*What to produce*. Without changing anything, reproduce every record below.

══ Data under study

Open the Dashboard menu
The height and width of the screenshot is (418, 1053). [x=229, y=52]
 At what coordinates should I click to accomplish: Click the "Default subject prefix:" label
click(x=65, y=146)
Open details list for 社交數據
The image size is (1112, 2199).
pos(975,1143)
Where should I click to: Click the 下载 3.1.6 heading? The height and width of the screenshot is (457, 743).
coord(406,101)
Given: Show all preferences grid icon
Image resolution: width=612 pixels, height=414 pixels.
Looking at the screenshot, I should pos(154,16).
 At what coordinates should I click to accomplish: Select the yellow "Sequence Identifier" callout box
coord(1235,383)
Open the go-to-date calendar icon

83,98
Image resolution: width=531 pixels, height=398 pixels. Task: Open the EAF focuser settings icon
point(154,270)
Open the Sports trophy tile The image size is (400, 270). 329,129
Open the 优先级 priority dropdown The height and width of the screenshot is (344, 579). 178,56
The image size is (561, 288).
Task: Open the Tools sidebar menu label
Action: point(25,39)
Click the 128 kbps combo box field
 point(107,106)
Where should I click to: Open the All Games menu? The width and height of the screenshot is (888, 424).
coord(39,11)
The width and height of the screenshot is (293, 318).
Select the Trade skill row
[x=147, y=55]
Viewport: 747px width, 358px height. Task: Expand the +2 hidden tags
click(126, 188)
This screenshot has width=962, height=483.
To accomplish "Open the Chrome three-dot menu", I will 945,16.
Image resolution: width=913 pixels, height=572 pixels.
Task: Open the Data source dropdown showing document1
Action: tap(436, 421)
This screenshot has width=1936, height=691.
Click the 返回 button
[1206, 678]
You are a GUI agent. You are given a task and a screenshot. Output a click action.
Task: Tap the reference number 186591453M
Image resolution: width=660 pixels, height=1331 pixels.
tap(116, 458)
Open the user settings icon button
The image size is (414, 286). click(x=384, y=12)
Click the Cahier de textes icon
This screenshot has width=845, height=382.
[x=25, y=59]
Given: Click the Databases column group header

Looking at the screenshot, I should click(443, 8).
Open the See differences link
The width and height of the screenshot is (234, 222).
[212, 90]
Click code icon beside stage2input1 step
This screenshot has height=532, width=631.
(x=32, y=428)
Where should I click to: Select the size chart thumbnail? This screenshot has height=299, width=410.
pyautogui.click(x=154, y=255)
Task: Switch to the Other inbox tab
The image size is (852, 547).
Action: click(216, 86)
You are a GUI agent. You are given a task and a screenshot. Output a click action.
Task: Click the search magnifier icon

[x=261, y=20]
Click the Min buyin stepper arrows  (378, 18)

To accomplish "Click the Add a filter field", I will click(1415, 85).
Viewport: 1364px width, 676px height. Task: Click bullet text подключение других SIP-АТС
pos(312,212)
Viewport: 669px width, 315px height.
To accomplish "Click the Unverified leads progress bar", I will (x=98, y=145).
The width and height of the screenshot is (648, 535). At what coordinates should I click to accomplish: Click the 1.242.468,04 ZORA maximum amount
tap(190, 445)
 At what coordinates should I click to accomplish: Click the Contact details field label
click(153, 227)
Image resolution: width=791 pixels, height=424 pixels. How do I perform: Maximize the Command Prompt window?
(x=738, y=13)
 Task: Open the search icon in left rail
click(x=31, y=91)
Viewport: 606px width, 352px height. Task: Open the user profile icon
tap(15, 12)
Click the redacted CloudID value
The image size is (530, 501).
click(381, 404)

════

*Solved problem*.
Open the Dashboard menu
The height and width of the screenshot is (418, 1053). [x=229, y=52]
 At what coordinates should I click to accomplish: Click the "Default subject prefix:" label
click(x=65, y=146)
Open details list for 社交數據
The image size is (1112, 2199).
pos(975,1143)
Where should I click to: Click the 下载 3.1.6 heading? The height and width of the screenshot is (457, 743).
coord(406,101)
Given: Show all preferences grid icon
Image resolution: width=612 pixels, height=414 pixels.
Looking at the screenshot, I should pos(154,16).
 At what coordinates should I click to accomplish: Select the yellow "Sequence Identifier" callout box
coord(1235,383)
Open the go-to-date calendar icon

83,98
Image resolution: width=531 pixels, height=398 pixels. Task: Open the EAF focuser settings icon
point(154,270)
Open the Sports trophy tile The image size is (400, 270). 329,129
Open the 优先级 priority dropdown The height and width of the screenshot is (344, 579). 178,56
The image size is (561, 288).
Task: Open the Tools sidebar menu label
Action: point(25,39)
Click the 128 kbps combo box field
 point(107,106)
Where should I click to: Open the All Games menu? The width and height of the screenshot is (888, 424).
coord(39,11)
The width and height of the screenshot is (293, 318).
Select the Trade skill row
[x=147, y=55]
Viewport: 747px width, 358px height. Task: Expand the +2 hidden tags
click(126, 188)
This screenshot has width=962, height=483.
To accomplish "Open the Chrome three-dot menu", I will 945,16.
Image resolution: width=913 pixels, height=572 pixels.
Task: Open the Data source dropdown showing document1
Action: tap(436, 421)
This screenshot has width=1936, height=691.
Click the 返回 button
[1206, 678]
You are a GUI agent. You are given a task and a screenshot. Output a click action.
Task: Tap the reference number 186591453M
Image resolution: width=660 pixels, height=1331 pixels.
tap(116, 458)
Open the user settings icon button
The image size is (414, 286). click(x=384, y=12)
Click the Cahier de textes icon
This screenshot has width=845, height=382.
[x=25, y=59]
Given: Click the Databases column group header

Looking at the screenshot, I should click(443, 8).
Open the See differences link
The width and height of the screenshot is (234, 222).
[212, 90]
Click code icon beside stage2input1 step
This screenshot has height=532, width=631.
(x=32, y=428)
Where should I click to: Select the size chart thumbnail? This screenshot has height=299, width=410.
pyautogui.click(x=154, y=255)
Task: Switch to the Other inbox tab
The image size is (852, 547).
Action: click(216, 86)
You are a GUI agent. You are given a task and a screenshot. Output a click action.
Task: Click the search magnifier icon

[x=261, y=20]
Click the Min buyin stepper arrows  (378, 18)

To accomplish "Click the Add a filter field", I will click(1415, 85).
Viewport: 1364px width, 676px height. Task: Click bullet text подключение других SIP-АТС
pos(312,212)
Viewport: 669px width, 315px height.
To accomplish "Click the Unverified leads progress bar", I will (x=98, y=145).
The width and height of the screenshot is (648, 535). At what coordinates should I click to accomplish: Click the 1.242.468,04 ZORA maximum amount
tap(190, 445)
 At what coordinates should I click to accomplish: Click the Contact details field label
click(153, 227)
Image resolution: width=791 pixels, height=424 pixels. How do I perform: Maximize the Command Prompt window?
(x=738, y=13)
 Task: Open the search icon in left rail
click(x=31, y=91)
Viewport: 606px width, 352px height. Task: Open the user profile icon
tap(15, 12)
Click the redacted CloudID value
The image size is (530, 501).
click(381, 404)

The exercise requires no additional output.